Too many profit from our pain.
But those nights,
we profited from shared humanity.
Too often we rush through the Seder,
as if it’s only about the Jews.
As if Pharaoh wore only one face.
As if oppression had only one name.
But we know better.
The Exodus is ours,
but not only ours.
It is history and metaphor,
memory and map,
myth and mandate.
Torah commands us—more than 36 times—
to care for the stranger,
for we were strangers in the land of Egypt.
Around those tables,
we strangers became confidants,
then companions,
then community.
We listened.
We leaned in.
We let go.
We became responsible for one another.
Because to see the face of the other
is to see the face of the Divine.
Because to hear the story of the other
is to hear Sinai itself.
These may have been the most inspiring Seders of my life.
Not because of the maror or the matzah.
Not because of the wine or the words.
But because of how wide we opened the table.
Because we broke (unleavened) bread—and built bridges.

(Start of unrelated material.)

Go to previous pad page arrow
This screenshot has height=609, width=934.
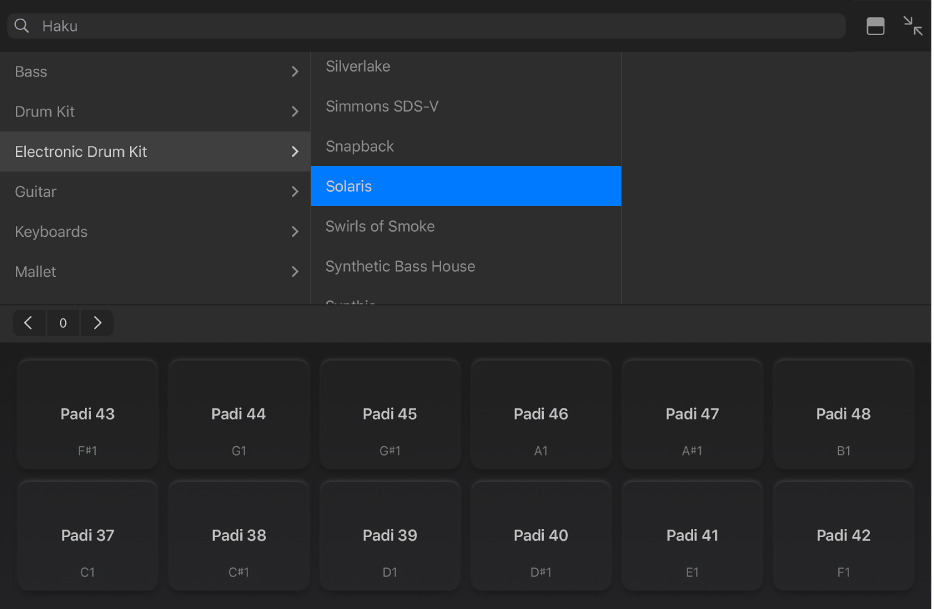click(28, 323)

Because we refused to pass over pain—
ours or anyone else’s.
Because we remembered:
Freedom is never just for some.
Liberation must always be for all.
And something shifted.
In the telling, in the tasting,
in the listening and the leaning in—
I felt a kind of hope take root.
Not naive, but necessary.
Not shallow, but shared.
Hope that lingers in the crumbs of broken matzah,
and rises in the warmth of unexpected connection.